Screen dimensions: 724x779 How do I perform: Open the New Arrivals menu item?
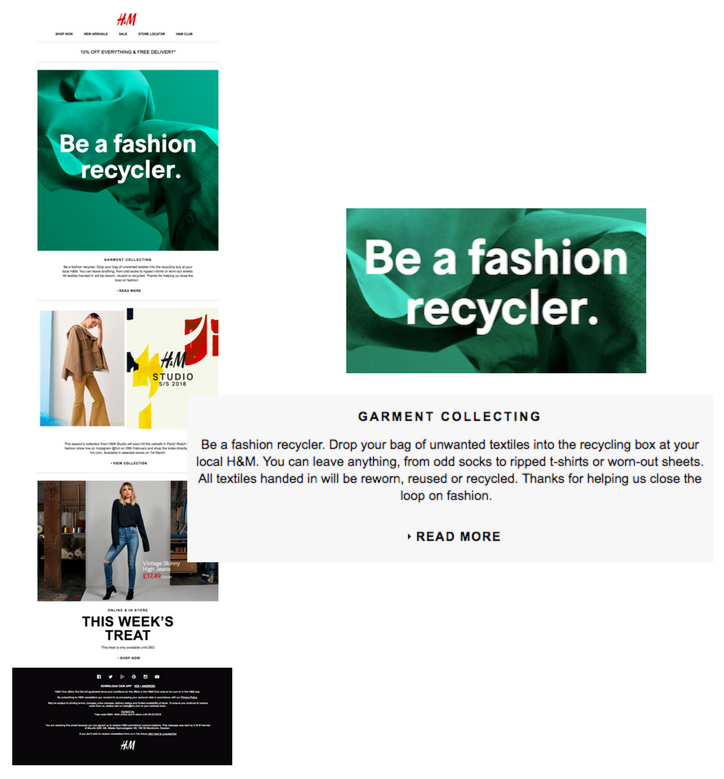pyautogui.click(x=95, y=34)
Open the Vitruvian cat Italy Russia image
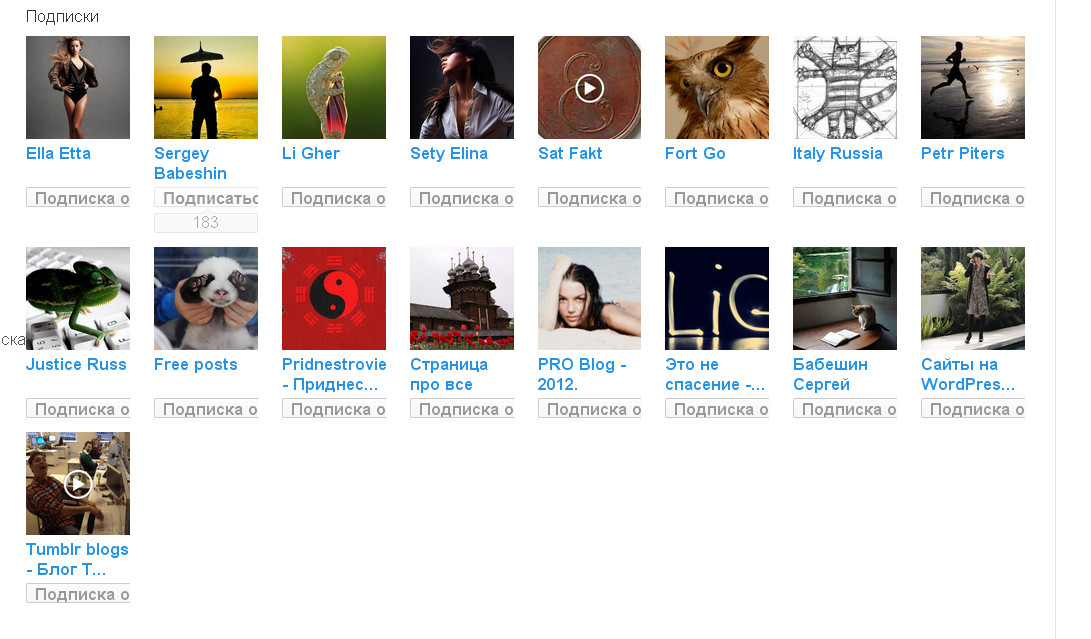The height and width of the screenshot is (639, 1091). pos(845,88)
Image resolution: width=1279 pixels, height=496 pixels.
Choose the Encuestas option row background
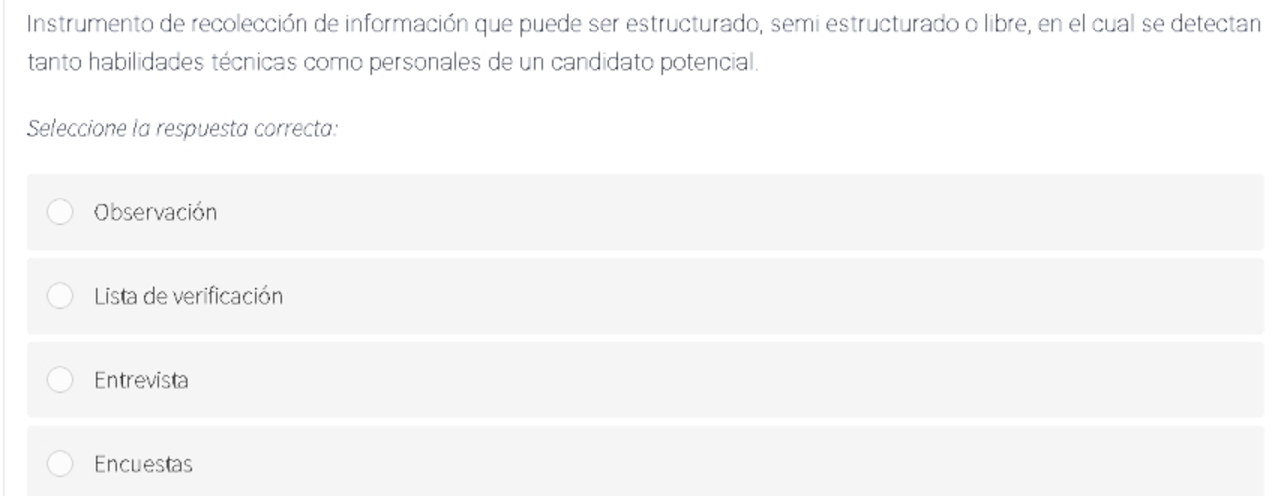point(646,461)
...
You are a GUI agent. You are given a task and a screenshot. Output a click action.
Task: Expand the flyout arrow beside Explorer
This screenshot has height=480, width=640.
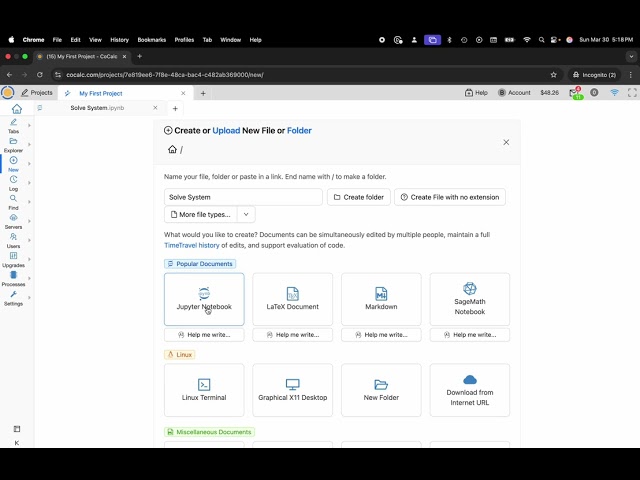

◆ What to work on: Rewrite the material from the line with "Open the Vitruvian cat Italy Russia image" up to and including the line with "point(646,461)", swapping "background" for "area" and keeping everything else the same. Leave the pictures out.

◆ Result of this task:
Open the Vitruvian cat Italy Russia image
The height and width of the screenshot is (639, 1091). pos(845,88)
Image resolution: width=1279 pixels, height=496 pixels.
Choose the Encuestas option row area
point(646,461)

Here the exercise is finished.